I turned my attention back to the kid-slash-fucking-freak-of-nature and yelped when she smiled at me with dainty little fangs peeking out from her top lip. She was a vampire? It was an assumption, given that Faline also had fangs, but come on! What were the chances that she wasn’t a vampire?

“Sawyer,” I called desperately, shoving my forearm against her throat and pushing, hoping to dislodge her. On anyone else, the move would’ve cut off the windpipe and air supply. It was too bad for me vamps didn’t breathe.

She snapped her teeth at me, her fetid, dead-for-a-couple-of-days breath feathering over me. I shoved her back again, barely gaining an inch. As we grappled for advantage on the floor, I heard Sawyer herding everyone out of the diner, making sure no humans got caught in the crossfire. What was it about me that made me a vampire magnet?

My arm began to shake as my muscles, still weak from my jaunt into Wonderland, began to fail.

“Sawyer,” I breathed. “I can’t hold her much longer.”

A heart beat later, the weight of the small child was lifted from me, and I blinked at Sawyer standing above me, his front to the back of the baby vamp, his arm wrapped around her throat, holding her. The bitch was still struggling to break free. A strange hissing sound escaped the vamp’s infant throat, and I shivered at how wrong that was.

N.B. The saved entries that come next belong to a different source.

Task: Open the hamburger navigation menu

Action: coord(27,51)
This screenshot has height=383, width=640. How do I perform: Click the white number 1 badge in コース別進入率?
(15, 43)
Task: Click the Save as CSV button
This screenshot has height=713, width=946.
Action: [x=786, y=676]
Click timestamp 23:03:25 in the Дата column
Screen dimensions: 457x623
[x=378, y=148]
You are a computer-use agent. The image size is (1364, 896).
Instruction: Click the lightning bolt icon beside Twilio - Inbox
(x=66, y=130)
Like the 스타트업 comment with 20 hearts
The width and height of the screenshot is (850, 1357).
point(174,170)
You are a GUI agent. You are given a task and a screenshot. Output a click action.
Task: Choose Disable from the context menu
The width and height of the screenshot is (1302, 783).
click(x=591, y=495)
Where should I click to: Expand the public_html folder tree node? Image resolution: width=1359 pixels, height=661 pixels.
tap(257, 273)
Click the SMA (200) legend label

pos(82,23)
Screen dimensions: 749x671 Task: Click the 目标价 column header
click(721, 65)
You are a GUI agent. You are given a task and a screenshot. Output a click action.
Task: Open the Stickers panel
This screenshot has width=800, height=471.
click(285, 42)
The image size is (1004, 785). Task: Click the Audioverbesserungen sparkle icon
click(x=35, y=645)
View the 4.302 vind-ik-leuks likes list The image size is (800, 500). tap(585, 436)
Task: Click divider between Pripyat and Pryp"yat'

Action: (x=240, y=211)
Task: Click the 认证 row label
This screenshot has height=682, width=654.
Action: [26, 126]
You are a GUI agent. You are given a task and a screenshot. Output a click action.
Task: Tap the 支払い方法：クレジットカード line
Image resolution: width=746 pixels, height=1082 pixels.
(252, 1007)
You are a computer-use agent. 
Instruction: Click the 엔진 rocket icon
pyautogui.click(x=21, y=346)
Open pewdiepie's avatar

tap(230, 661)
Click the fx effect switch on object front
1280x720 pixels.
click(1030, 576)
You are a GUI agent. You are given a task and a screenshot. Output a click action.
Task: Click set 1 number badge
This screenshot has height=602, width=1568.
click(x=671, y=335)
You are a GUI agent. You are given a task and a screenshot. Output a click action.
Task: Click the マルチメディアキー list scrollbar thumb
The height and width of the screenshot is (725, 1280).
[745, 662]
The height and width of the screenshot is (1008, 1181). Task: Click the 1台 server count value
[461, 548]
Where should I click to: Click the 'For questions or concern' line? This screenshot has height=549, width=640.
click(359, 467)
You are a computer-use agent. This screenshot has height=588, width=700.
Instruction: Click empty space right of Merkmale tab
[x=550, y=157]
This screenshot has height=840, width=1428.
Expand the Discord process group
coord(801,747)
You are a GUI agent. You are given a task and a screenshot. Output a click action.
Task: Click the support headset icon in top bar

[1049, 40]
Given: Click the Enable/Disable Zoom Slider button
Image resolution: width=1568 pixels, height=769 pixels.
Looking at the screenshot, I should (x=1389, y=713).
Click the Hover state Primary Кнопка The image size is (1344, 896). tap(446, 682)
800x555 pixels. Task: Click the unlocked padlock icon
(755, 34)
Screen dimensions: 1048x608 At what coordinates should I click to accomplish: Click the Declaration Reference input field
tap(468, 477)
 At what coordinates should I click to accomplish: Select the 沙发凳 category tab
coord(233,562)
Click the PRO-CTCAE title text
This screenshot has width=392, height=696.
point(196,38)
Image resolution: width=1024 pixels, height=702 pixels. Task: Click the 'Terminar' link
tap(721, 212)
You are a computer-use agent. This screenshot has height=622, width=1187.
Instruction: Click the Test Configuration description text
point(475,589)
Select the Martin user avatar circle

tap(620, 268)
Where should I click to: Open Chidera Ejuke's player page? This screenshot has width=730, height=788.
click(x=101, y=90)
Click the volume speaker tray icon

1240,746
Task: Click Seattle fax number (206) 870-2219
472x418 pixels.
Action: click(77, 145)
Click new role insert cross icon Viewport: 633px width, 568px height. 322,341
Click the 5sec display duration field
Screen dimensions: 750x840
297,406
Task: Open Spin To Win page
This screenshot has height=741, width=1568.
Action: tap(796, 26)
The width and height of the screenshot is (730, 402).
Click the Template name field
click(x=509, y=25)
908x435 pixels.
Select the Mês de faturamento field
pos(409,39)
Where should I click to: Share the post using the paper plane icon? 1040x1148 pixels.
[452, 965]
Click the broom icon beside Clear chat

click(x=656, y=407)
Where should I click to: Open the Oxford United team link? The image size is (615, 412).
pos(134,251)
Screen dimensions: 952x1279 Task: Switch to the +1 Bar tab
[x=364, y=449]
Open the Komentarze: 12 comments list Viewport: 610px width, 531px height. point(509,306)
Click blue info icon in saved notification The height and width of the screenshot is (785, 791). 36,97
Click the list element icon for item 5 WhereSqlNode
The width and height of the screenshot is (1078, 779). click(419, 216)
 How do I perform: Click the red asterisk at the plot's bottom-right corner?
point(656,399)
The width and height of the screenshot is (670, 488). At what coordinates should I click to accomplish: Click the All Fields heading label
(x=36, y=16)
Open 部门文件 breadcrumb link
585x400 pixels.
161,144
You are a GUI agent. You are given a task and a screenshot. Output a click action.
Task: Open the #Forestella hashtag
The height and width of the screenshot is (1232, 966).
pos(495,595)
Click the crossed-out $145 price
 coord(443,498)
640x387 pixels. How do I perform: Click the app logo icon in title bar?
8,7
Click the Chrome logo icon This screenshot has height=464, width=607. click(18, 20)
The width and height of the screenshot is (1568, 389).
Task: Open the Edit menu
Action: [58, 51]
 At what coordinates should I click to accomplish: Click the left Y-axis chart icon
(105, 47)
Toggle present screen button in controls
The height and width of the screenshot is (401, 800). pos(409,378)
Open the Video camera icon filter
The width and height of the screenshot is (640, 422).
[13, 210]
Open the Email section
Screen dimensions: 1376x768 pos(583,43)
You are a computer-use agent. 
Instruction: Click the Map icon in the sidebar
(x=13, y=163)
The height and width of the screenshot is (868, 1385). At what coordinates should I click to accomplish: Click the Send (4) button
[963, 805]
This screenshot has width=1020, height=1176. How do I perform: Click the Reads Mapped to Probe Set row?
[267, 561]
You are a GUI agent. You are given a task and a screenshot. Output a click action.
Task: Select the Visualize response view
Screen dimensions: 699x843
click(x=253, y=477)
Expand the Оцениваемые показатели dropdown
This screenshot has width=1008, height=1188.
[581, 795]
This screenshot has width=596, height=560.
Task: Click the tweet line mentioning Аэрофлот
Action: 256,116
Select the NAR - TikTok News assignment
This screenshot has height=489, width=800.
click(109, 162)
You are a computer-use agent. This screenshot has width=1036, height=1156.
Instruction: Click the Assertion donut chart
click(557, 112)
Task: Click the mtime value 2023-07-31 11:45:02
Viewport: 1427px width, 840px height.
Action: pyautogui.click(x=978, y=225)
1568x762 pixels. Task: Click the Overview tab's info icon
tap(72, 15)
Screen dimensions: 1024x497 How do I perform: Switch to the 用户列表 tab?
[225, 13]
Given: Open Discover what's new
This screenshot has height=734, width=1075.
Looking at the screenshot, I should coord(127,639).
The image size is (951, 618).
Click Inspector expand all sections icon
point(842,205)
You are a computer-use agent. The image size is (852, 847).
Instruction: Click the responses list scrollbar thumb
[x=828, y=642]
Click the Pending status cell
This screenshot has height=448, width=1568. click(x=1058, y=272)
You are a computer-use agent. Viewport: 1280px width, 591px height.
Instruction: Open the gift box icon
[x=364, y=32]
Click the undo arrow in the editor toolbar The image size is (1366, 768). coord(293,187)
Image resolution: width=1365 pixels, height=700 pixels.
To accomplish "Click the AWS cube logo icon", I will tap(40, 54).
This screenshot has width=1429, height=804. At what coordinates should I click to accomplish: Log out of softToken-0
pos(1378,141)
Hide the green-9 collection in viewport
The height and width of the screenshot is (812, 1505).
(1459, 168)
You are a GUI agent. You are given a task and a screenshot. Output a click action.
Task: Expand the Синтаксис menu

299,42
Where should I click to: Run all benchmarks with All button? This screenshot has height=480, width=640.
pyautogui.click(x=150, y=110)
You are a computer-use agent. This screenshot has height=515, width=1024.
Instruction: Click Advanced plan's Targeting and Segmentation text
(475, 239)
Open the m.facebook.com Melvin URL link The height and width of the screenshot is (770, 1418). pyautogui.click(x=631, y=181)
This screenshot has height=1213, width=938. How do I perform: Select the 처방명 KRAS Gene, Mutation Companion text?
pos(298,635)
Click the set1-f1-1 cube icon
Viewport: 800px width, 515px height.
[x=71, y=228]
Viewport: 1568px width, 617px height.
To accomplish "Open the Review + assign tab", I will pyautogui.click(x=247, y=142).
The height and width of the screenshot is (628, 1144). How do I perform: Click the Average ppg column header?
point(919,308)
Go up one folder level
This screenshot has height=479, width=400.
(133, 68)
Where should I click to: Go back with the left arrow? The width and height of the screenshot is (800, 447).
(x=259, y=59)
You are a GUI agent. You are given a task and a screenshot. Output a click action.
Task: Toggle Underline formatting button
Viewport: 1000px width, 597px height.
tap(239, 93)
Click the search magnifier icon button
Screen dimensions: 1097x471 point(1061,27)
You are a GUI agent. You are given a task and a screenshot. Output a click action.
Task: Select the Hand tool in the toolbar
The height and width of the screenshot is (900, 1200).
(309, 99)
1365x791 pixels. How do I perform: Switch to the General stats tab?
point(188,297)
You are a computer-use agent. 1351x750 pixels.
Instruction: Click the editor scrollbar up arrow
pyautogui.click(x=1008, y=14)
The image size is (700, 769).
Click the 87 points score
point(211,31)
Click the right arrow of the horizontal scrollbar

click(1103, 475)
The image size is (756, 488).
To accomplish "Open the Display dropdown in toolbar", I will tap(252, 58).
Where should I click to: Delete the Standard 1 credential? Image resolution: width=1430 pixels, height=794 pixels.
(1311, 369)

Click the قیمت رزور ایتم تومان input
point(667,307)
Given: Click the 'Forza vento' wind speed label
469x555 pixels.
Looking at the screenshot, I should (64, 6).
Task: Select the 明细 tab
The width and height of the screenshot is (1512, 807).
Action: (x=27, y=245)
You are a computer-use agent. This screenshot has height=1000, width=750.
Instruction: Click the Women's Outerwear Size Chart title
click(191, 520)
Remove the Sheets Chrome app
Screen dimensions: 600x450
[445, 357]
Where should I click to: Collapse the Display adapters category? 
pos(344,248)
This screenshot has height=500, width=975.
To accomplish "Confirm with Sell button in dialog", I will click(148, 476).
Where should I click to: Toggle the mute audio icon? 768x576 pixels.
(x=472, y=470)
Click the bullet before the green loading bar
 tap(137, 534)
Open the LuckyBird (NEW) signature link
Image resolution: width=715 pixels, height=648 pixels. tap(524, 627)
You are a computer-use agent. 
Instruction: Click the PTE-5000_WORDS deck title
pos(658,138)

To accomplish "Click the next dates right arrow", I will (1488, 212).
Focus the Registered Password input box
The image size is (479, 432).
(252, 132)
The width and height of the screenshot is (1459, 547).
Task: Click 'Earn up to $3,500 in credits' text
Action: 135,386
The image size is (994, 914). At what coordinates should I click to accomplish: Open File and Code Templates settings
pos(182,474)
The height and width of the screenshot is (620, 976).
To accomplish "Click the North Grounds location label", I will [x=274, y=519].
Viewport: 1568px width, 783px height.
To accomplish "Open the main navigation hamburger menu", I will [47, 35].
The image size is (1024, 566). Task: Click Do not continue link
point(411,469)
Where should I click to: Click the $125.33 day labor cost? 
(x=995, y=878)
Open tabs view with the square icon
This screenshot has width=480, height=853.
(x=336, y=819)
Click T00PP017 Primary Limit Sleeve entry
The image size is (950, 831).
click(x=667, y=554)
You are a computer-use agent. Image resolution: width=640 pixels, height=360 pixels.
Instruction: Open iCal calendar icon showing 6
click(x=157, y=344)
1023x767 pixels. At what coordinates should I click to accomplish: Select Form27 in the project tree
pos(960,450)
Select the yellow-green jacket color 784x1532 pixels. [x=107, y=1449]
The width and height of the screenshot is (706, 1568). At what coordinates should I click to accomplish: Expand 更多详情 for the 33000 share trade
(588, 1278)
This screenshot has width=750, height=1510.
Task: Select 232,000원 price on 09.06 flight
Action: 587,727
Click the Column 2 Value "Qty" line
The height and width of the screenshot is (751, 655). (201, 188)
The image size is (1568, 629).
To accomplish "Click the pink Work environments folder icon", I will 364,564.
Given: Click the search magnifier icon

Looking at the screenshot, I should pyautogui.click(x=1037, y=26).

“Are you okay?” he asked, his voice strained with the effort.

Standing up, I brushed myself off and stared at the vampire, being careful not to look in her eyes. They could control someone like that, right?

“Where did she come from?”

He shook his head. “I don’t know, but we need to get some answers. We’ll take her back to PD and put her in the holding cell—Fuck!”

I was suddenly on my back again, the vamp on top of me with her mouth open over my throat. It had been barely a second, then Sawyer was there, heaving her off me.

“Do you have those cuffs?” he asked as he wrestled the girl back into a standing position. I breathed heavily through my mouth, then slapped a hand to the sting on the side of my neck. It came back red.

“She bit me,” I told Sawyer indignantly. I glared at the girl-vampire-whatever. “Bad vampire!”

“You’ll live,” he barked back. “Open the diner door. We’ll cuff her at the car.”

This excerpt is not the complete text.